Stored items
────────────────

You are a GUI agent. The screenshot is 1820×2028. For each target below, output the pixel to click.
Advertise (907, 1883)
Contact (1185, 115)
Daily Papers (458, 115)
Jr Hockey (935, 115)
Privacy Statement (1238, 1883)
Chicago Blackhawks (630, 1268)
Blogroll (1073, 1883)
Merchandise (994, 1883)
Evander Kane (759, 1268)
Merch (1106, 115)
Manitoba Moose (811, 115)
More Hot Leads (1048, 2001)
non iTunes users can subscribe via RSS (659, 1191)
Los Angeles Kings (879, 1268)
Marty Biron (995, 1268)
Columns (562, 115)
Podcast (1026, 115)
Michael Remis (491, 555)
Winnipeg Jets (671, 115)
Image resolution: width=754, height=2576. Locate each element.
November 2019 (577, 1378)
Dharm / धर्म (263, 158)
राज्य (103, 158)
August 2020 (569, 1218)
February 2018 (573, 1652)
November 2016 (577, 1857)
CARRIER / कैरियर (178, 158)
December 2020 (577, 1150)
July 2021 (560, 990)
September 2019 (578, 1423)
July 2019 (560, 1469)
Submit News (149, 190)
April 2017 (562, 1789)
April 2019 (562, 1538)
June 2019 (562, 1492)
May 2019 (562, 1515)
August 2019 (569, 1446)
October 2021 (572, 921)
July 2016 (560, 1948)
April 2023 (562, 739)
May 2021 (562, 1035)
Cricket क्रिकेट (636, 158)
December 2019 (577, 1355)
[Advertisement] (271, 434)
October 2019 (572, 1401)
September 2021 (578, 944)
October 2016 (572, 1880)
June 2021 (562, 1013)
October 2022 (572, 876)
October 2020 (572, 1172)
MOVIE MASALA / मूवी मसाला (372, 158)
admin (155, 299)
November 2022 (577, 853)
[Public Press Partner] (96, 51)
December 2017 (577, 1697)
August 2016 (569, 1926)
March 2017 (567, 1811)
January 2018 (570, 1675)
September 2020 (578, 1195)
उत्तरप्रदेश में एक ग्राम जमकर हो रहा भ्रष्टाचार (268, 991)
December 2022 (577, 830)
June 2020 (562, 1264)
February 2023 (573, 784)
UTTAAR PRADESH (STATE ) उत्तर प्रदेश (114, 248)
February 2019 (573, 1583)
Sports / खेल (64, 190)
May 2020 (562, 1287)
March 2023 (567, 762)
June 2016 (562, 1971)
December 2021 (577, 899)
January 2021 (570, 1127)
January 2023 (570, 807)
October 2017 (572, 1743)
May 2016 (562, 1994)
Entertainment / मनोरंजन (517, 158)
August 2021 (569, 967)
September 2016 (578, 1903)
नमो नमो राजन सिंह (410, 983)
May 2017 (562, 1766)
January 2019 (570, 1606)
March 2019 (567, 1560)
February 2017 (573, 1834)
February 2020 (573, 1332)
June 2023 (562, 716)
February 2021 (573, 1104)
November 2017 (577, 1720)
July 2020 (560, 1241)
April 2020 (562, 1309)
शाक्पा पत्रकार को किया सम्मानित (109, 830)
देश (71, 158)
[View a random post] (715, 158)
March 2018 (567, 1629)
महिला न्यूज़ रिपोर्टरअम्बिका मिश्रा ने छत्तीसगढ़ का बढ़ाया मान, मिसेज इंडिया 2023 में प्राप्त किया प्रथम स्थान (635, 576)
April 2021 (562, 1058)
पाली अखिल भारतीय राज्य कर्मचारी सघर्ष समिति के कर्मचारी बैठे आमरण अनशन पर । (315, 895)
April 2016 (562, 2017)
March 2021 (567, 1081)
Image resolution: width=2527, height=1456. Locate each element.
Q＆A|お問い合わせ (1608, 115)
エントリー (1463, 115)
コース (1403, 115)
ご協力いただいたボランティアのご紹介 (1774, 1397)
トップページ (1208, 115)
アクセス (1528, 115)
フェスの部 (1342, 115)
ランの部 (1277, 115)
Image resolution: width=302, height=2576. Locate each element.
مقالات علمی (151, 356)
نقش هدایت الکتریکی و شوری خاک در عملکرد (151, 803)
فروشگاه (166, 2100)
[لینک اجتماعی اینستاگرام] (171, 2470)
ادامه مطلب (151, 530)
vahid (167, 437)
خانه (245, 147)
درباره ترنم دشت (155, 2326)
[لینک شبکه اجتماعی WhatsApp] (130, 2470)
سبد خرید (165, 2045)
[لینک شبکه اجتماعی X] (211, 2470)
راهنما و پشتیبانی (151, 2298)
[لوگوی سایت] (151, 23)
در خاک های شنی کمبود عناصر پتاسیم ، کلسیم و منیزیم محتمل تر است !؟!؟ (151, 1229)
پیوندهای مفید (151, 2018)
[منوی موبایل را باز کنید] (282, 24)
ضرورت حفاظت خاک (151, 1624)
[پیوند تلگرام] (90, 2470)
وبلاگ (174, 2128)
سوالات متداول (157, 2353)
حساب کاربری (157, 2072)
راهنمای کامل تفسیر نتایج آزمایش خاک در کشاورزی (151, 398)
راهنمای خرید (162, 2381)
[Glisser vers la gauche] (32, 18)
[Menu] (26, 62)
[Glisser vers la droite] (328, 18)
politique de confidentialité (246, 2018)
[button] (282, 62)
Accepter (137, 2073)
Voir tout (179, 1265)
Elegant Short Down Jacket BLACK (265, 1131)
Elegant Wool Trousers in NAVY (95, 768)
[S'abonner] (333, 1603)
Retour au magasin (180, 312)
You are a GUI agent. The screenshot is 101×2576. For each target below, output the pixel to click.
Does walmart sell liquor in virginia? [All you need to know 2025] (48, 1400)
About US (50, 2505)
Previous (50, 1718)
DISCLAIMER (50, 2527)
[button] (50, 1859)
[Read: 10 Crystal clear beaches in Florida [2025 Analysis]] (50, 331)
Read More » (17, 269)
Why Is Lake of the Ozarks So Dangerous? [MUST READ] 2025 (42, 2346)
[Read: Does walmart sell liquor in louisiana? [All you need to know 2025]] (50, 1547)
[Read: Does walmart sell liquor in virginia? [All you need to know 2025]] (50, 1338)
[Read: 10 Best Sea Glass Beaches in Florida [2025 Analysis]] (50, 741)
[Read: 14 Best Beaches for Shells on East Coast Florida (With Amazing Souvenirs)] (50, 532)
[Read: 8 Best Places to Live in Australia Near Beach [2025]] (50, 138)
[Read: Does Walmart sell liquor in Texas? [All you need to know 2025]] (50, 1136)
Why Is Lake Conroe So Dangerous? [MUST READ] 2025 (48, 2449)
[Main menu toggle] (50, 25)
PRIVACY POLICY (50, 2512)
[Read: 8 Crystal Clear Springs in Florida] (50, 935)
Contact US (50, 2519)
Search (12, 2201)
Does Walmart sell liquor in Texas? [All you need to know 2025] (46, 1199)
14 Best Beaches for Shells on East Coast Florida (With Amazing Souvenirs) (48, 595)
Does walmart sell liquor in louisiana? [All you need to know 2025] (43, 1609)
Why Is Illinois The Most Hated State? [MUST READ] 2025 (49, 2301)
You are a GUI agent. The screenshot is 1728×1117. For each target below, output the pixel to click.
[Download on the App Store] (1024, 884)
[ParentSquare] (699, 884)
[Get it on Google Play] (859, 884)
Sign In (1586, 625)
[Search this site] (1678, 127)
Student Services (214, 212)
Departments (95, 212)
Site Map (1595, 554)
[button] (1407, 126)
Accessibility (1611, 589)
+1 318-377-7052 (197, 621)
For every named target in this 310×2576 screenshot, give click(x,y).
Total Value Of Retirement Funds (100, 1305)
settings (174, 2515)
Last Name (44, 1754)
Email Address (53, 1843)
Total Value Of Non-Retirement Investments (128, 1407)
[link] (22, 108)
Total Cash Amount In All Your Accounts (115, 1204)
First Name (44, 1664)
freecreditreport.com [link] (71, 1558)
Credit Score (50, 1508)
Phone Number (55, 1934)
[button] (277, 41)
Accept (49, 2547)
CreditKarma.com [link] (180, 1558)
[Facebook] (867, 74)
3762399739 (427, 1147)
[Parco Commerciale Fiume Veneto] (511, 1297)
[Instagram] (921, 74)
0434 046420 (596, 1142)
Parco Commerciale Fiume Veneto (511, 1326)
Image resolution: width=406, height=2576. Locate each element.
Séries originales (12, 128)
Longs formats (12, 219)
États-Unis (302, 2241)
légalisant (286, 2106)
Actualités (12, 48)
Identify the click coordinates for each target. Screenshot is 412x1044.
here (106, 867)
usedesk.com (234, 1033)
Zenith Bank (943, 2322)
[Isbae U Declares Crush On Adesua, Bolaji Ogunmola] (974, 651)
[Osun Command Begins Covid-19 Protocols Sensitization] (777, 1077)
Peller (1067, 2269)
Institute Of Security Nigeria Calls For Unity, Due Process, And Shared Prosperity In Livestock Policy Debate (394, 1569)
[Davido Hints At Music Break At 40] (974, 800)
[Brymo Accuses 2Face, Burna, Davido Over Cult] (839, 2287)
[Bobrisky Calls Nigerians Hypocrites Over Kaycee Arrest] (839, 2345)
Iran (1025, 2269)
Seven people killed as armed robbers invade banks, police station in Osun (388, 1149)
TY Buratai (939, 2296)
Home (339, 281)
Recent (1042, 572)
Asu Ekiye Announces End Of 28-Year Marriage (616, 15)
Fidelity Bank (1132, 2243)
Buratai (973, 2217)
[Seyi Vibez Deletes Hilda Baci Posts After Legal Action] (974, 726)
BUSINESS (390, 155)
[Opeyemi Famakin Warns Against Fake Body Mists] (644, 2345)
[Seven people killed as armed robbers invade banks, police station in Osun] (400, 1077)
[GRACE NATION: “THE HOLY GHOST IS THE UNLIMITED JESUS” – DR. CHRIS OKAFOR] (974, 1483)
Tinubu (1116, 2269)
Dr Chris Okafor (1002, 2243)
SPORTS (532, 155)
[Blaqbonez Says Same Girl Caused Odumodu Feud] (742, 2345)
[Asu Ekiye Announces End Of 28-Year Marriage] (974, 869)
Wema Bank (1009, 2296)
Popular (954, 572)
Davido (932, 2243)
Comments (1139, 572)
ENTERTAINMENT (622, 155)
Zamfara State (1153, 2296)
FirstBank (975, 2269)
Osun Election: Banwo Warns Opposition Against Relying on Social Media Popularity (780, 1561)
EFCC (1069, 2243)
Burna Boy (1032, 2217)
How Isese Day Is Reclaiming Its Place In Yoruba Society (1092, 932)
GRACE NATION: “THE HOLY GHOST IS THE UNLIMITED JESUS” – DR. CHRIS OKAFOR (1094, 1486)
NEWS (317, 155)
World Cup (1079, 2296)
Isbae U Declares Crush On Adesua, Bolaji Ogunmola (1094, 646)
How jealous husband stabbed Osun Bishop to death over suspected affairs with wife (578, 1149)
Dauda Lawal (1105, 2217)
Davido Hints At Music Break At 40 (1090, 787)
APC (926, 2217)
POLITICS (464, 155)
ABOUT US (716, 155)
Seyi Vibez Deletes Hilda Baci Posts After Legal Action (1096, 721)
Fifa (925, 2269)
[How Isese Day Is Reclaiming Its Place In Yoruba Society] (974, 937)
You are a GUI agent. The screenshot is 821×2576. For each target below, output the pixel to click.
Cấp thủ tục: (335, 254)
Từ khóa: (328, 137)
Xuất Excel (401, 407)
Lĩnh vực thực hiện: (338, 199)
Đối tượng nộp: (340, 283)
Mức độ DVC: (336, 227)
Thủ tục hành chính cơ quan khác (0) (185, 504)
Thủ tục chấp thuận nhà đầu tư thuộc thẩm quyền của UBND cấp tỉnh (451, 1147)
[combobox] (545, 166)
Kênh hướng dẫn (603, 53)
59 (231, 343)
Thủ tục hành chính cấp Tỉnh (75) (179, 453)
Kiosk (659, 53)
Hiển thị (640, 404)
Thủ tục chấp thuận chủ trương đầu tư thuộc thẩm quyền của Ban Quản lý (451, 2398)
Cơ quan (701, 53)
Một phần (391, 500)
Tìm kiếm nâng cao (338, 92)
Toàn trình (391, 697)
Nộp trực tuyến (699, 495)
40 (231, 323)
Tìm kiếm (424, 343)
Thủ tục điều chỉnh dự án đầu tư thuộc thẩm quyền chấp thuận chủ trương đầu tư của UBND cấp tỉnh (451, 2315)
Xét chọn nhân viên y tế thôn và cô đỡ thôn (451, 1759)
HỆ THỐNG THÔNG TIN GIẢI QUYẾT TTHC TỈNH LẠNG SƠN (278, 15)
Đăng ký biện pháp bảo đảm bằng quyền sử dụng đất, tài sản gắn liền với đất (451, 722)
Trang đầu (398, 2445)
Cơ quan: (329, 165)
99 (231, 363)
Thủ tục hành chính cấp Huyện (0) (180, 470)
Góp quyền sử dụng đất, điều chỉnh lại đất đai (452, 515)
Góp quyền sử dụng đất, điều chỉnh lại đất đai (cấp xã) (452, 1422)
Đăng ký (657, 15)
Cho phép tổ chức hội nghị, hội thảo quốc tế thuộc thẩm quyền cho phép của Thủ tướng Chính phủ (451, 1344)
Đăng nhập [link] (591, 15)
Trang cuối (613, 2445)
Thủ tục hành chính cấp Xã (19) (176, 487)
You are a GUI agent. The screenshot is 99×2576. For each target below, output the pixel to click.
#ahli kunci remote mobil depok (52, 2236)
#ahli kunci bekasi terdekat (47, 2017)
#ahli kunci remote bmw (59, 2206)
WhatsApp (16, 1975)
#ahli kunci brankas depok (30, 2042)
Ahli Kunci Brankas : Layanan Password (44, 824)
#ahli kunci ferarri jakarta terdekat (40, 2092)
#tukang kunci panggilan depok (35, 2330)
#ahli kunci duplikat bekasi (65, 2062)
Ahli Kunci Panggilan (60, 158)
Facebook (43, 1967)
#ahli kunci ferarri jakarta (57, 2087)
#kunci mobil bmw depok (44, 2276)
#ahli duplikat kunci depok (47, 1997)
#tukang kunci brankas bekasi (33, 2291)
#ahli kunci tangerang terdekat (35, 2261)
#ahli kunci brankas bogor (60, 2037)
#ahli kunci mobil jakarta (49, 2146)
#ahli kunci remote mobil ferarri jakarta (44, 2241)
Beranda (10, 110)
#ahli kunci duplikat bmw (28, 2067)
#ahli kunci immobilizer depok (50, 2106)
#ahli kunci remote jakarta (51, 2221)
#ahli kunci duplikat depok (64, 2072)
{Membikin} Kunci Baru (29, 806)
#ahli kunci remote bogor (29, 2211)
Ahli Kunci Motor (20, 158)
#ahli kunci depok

────────────────

--- Exercise requirements ---
Transcribe, exactly and without additions, the lines of the records above, beginning with the line that contains "FirstBank (975, 2269)" and ending with the line that contains "Cho phép tổ", both included.

--- Answer section ---
FirstBank (975, 2269)
Osun Election: Banwo Warns Opposition Against Relying on Social Media Popularity (780, 1561)
EFCC (1069, 2243)
Burna Boy (1032, 2217)
How Isese Day Is Reclaiming Its Place In Yoruba Society (1092, 932)
GRACE NATION: “THE HOLY GHOST IS THE UNLIMITED JESUS” – DR. CHRIS OKAFOR (1094, 1486)
NEWS (317, 155)
World Cup (1079, 2296)
Isbae U Declares Crush On Adesua, Bolaji Ogunmola (1094, 646)
How jealous husband stabbed Osun Bishop to death over suspected affairs with wife (578, 1149)
Dauda Lawal (1105, 2217)
Davido Hints At Music Break At 40 (1090, 787)
APC (926, 2217)
POLITICS (464, 155)
ABOUT US (716, 155)
Seyi Vibez Deletes Hilda Baci Posts After Legal Action (1096, 721)
Fifa (925, 2269)
[How Isese Day Is Reclaiming Its Place In Yoruba Society] (974, 937)
You are a GUI agent. The screenshot is 821×2576. For each target below, output the pixel to click.
Cấp thủ tục: (335, 254)
Từ khóa: (328, 137)
Xuất Excel (401, 407)
Lĩnh vực thực hiện: (338, 199)
Đối tượng nộp: (340, 283)
Mức độ DVC: (336, 227)
Thủ tục hành chính cơ quan khác (0) (185, 504)
Thủ tục chấp thuận nhà đầu tư thuộc thẩm quyền của UBND cấp tỉnh (451, 1147)
[combobox] (545, 166)
Kênh hướng dẫn (603, 53)
59 (231, 343)
Thủ tục hành chính cấp Tỉnh (75) (179, 453)
Kiosk (659, 53)
Hiển thị (640, 404)
Thủ tục chấp thuận chủ trương đầu tư thuộc thẩm quyền của Ban Quản lý (451, 2398)
Cơ quan (701, 53)
Một phần (391, 500)
Tìm kiếm nâng cao (338, 92)
Toàn trình (391, 697)
Nộp trực tuyến (699, 495)
40 (231, 323)
Tìm kiếm (424, 343)
Thủ tục điều chỉnh dự án đầu tư thuộc thẩm quyền chấp thuận chủ trương đầu tư của UBND cấp tỉnh (451, 2315)
Xét chọn nhân viên y tế thôn và cô đỡ thôn (451, 1759)
HỆ THỐNG THÔNG TIN GIẢI QUYẾT TTHC TỈNH LẠNG SƠN (278, 15)
Đăng ký biện pháp bảo đảm bằng quyền sử dụng đất, tài sản gắn liền với đất (451, 722)
Trang đầu (398, 2445)
Cơ quan: (329, 165)
99 (231, 363)
Thủ tục hành chính cấp Huyện (0) (180, 470)
Góp quyền sử dụng đất, điều chỉnh lại đất đai (452, 515)
Góp quyền sử dụng đất, điều chỉnh lại đất đai (cấp xã) (452, 1422)
Đăng ký (657, 15)
Cho phép tổ chức hội nghị, hội thảo quốc tế thuộc thẩm quyền cho phép của Thủ tướng Chính phủ (451, 1344)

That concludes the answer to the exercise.